Diabetes mellitus or diabetes is characterized by high blood sugar levels. The condition occurs because the pancreas cannot produce enough of the hormone that balances blood sugar or because the cells are unable to respond to the hormone the body releases to control it. At present, there is no cure for diabetes. People with this disorder can only undergo treatment to prevent further complications associated with diabetes. Early detection is always key. It enables people to take quick and appropriate action to ensure the situation does not worsen and complications do not develop. To detect the onset of diabetes as early as possible, doctors and at-risk individuals can watch for certain signs and symptoms.
Diabetes makes blood sugar rise to abnormally high levels, which forces the kidneys to work harder to eliminate excess sugar. The body produces excess urine when the kidneys are overworked, leading to frequent urination. This sign can also trigger more serious problems such as kidney damage and eventual kidney failure if ignored for too long. Urinating too often is a key indicator of diabetes and requires quick intervention.
When a person frequently urinates, one side effect is excessive loss of fluids. The problem becomes worse when a person does not drink enough, as well, and can ultimately lead to dehydration. This symptom can cause others, such as dizziness, dry throat, fainting, and fatigue. Dark urine, which indicates high concentrations of waste products aside from water, can point to dehydration. The human body requires sufficient fluids to stay healthy, and a lack of liquids can have dangerous repercussions.

→ **Data shown**:
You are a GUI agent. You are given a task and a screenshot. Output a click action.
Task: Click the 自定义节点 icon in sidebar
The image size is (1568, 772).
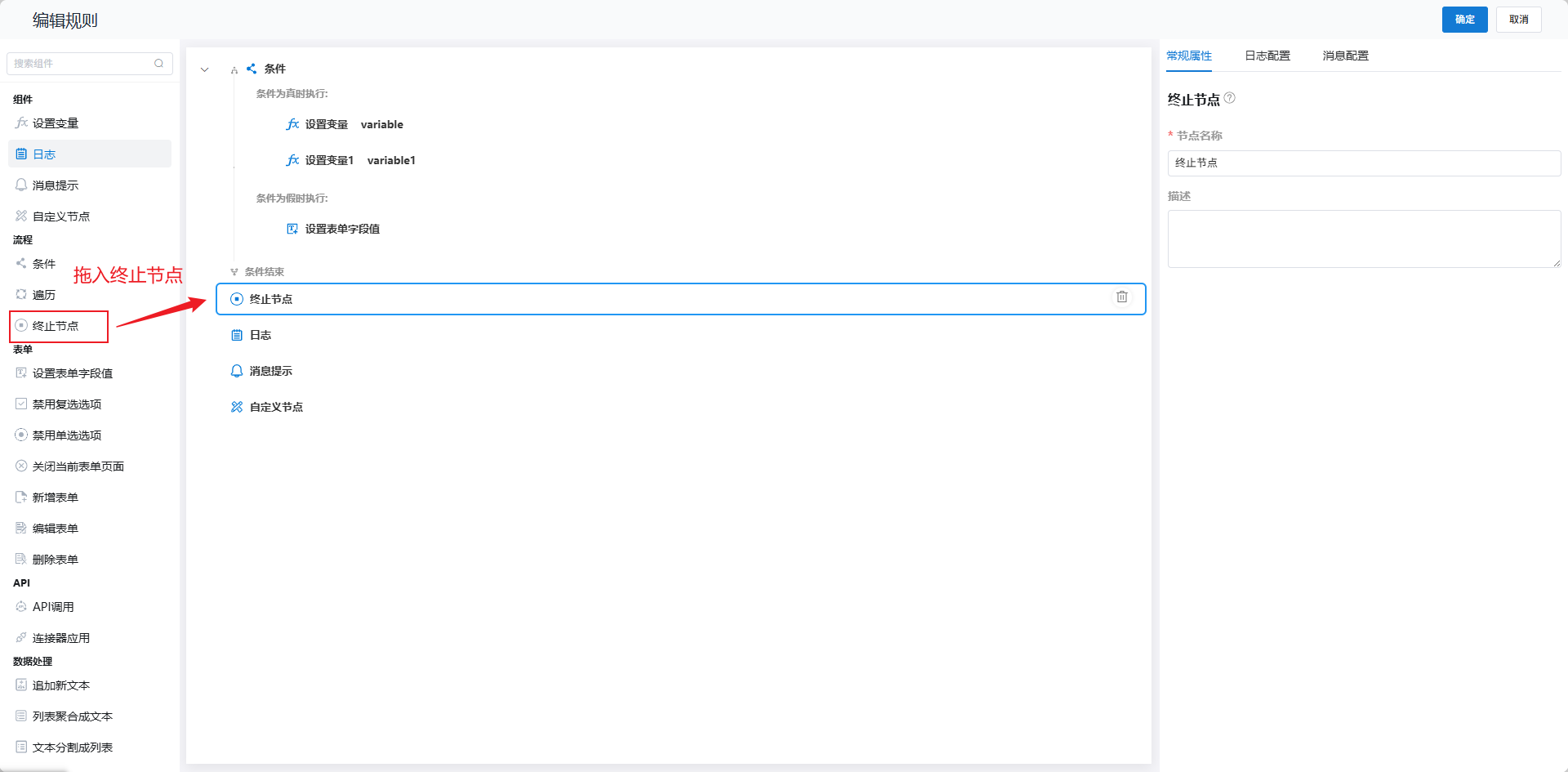[x=21, y=216]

→ **Tasks to perform**:
[1] Revise the diabetes passage from the words containing "Diabetes makes blood" through "requires quick intervention.", swapping "overworked" for "strained".
[2] According to the diabetes passage, what does dark urine indicate?
[3] Translate this sentence from the diabetes passage into Spanish: "At present, there is no cure for diabetes."
The data come from a separate source.

→ **Results**:
[1]
Diabetes makes blood sugar rise to abnormally high levels, which forces the kidneys to work harder to eliminate excess sugar. The body produces excess urine when the kidneys are strained, leading to frequent urination. This sign can also trigger more serious problems such as kidney damage and eventual kidney failure if ignored for too long. Urinating too often is a key indicator of diabetes and requires quick intervention.

[2] High concentrations of waste products aside from water.

[3] En la actualidad, no existe cura para la diabetes.